◆ Your instructions
Retrieve each line that contains the word "page" from the entries below.

Saved entries:

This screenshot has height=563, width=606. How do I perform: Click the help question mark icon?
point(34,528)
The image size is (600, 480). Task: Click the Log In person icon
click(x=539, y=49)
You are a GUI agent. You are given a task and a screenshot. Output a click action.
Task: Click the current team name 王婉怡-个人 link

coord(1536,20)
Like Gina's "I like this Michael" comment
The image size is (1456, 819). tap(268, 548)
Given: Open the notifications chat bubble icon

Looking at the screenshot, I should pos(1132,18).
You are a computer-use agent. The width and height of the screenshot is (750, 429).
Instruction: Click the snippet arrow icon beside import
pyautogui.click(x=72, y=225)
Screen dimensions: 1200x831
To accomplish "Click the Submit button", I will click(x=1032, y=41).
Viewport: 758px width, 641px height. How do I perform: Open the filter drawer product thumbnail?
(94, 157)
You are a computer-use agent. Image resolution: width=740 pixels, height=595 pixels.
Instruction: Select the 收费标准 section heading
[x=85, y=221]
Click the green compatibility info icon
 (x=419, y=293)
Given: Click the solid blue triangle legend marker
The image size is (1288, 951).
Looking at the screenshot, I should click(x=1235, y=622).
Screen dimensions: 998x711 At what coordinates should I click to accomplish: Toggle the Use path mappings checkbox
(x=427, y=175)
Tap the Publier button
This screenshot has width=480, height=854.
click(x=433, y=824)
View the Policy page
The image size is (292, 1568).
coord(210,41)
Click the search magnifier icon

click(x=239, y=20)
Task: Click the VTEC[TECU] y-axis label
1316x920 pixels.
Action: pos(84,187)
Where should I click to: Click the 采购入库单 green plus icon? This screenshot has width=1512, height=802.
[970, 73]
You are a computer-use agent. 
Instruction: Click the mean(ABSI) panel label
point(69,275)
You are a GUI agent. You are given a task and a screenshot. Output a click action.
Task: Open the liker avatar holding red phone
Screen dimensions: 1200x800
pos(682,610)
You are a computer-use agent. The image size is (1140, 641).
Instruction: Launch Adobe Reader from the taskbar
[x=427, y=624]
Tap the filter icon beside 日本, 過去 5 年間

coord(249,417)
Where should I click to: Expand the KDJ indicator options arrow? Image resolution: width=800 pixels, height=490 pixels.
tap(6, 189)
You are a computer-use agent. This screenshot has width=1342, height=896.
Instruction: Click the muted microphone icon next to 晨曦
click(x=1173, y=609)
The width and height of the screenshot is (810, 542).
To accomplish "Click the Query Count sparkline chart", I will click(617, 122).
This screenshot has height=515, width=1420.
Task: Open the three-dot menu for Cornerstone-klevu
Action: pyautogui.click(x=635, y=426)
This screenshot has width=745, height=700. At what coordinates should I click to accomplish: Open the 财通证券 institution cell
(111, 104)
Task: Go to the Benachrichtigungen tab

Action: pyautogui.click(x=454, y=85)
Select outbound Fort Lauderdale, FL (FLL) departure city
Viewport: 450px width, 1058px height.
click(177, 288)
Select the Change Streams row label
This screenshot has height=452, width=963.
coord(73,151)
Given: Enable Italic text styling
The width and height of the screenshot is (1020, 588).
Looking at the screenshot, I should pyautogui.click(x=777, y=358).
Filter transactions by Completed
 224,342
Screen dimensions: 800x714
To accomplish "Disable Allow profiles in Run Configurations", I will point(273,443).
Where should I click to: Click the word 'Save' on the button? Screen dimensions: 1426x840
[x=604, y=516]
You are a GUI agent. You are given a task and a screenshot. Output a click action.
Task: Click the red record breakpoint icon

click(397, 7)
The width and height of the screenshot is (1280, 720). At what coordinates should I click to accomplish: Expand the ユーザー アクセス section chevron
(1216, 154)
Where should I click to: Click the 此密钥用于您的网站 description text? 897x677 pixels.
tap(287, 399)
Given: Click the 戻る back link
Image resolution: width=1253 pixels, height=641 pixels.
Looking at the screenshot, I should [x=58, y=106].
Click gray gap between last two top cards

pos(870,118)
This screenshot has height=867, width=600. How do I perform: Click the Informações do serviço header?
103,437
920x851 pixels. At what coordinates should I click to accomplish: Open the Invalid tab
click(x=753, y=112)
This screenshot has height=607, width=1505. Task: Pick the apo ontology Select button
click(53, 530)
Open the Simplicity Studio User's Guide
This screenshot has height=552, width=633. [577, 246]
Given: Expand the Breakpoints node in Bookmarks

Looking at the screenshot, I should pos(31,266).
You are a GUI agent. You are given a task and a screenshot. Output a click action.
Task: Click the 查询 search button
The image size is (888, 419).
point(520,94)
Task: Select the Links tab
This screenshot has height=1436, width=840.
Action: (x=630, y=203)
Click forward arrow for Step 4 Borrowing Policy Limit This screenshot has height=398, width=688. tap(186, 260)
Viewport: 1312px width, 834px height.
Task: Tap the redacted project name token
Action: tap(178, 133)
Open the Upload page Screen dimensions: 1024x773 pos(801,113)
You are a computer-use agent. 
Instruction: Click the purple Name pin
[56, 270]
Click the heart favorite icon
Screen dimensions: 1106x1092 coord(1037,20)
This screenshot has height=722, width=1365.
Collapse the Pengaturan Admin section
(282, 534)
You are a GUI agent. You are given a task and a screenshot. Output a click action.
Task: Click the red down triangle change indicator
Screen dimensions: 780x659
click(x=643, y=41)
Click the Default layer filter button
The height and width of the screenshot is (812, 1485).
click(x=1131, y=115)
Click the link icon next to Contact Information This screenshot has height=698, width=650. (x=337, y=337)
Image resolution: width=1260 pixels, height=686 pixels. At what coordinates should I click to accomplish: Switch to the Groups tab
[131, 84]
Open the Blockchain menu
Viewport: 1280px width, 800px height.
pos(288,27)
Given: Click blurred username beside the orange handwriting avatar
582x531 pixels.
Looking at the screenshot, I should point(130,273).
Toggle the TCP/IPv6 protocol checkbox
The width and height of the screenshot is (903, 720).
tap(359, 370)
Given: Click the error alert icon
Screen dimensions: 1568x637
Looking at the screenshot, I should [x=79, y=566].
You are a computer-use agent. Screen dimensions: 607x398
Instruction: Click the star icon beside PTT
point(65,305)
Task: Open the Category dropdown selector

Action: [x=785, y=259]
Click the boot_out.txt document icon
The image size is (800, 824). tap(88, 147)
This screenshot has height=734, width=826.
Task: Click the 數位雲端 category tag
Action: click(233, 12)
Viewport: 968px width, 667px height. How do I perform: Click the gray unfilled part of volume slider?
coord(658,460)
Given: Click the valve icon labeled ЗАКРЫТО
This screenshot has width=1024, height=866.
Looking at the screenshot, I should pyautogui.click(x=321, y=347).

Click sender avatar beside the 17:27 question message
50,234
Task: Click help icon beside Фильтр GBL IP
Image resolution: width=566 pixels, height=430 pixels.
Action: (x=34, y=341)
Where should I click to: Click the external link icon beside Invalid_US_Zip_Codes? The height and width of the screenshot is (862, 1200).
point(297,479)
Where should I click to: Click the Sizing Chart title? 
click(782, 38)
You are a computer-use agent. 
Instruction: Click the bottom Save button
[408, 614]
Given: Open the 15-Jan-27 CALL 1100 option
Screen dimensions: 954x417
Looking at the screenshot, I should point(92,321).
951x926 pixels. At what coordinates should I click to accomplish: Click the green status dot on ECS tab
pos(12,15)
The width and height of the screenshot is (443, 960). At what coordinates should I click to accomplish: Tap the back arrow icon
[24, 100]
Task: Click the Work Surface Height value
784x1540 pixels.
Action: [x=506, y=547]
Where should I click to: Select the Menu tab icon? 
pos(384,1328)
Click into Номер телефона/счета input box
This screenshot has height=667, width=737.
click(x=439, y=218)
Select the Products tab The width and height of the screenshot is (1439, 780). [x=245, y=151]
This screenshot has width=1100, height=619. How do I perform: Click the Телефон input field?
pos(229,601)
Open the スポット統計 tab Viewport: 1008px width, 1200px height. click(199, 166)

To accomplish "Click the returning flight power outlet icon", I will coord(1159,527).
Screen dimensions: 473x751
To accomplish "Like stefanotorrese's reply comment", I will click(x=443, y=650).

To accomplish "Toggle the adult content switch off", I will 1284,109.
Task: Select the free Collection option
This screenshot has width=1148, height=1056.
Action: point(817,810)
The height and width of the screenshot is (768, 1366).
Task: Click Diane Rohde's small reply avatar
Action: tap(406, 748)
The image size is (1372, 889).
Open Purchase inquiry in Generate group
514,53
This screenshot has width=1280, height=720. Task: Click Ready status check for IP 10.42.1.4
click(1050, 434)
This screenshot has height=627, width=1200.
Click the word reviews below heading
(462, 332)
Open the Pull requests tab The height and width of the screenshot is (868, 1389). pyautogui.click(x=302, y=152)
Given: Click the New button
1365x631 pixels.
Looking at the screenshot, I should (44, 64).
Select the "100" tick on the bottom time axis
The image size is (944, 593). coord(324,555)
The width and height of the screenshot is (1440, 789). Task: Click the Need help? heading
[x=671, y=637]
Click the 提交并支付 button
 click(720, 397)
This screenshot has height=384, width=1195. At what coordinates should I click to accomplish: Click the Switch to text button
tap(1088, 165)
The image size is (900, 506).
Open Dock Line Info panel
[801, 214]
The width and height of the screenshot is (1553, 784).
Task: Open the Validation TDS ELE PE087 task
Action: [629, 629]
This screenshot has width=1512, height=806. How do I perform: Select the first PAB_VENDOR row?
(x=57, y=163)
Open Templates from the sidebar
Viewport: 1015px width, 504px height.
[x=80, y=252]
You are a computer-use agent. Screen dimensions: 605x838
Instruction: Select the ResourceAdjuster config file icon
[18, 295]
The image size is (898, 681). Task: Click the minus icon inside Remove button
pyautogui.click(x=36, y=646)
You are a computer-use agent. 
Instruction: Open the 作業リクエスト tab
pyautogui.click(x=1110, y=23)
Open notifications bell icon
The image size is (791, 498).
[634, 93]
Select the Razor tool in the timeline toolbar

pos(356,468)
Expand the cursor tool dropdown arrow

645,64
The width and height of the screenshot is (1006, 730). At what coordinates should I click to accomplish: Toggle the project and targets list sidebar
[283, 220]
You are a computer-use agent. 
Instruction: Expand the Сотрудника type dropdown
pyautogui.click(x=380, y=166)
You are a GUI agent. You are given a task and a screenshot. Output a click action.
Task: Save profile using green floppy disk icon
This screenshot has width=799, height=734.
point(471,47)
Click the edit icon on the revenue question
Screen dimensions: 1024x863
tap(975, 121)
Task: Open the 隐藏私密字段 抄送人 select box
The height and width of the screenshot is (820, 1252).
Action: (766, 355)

◆ Written reply
View the Policy page
Open the Upload page Screen dimensions: 1024x773 pos(801,113)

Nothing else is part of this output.